Pay for performance has never meant so little. Same with hiring people based on talent, skills, or education. Not true. Heads they win, tails we lose. Hiring, promotions, and pay all reveal the duplicity at all levels.

A request for a graph?

I can try to get to some statistics on the obscene rise in executive pay vs. pension performance vs. worker wages.

Meritocracy is clearly something for glossy HR brochures and pamphlets that are all about not getting sued and controlling the staff.

That's really the point of this article, to amplify America has grown a super elite class, of the uber-rich similar to the aristocracy or the elite American class of the late 1800's, early 20th Century.

It's a complete joke at this point, they have literally wiped out America as we knew it from even 30 years ago.

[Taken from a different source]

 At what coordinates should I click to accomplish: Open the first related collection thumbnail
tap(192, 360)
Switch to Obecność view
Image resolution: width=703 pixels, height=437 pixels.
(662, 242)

Nah, let the folks in Albany and Austin and Sacramento do it

These graphs should go out with the regular mailings regarding the pensions' holdings and performance they have to send. I'm sure when everything is laid out in nice pictures the pension administrators in cities and states across the country would receive quite a few questions like, "Why the Hell does this hedge fund manager underperform the market year-after-year and why does he make $2 billion/yr. when my wife just got fired through austerity that the same manager demanded on TV! And why is he making 40,000 X the median salary I make as a public servant?! He demands punishing the public but gets rich from the same public."

Good times for the administrators and lobbyists.

We are an economics site

I have been so busy with server problems and trying to finish the site, I haven't sat down to crank through raw data as this site is know for. That said, expecting pension fund managers to ask this question, you're going to collect a lot of cobwebs waiting for it.

It's a good question and one I will bookmark. We're perfectly capable of generating that kind of information from raw statistics, first principles. Why this site is popular.

People have written on this issue - and like you said, ignored

Public servants have written to both administrators and their respective AGs. They don't care. But you'll see, when some politician or wannabe governor or Senator decides to make it an issue, suddenly they will be seen as having tremendous insight and amazing intelligence as they tackle this "outrage." See, it's all in who says and does it. A politician or CEO does something, like taking a crap, it's pure genius. Common man or woman develops a cure for a disease, well, it's only because some CEO somewhere allowed him to breathe the same air as him. Forgive the cynicism, but damn, this country is just breeding it.

Only campaign fodder to be ignored in practice

The proof was in the pudding when Obama had a golden opportunity when first in office. They could have nationalized the banks and dramatically cut CEO pay. Instead it was simply used as campaign rhetoric as Geithner, esp. gave carte blanche to the banks and CEOs generally. Hedge fund managers were a major Obama campaign contributor.

Now, we cannot even get Congress to stop tanking the economy over their inane "budget cut" absurdities.

That never stopped us from ranting with numbers and we should not stop.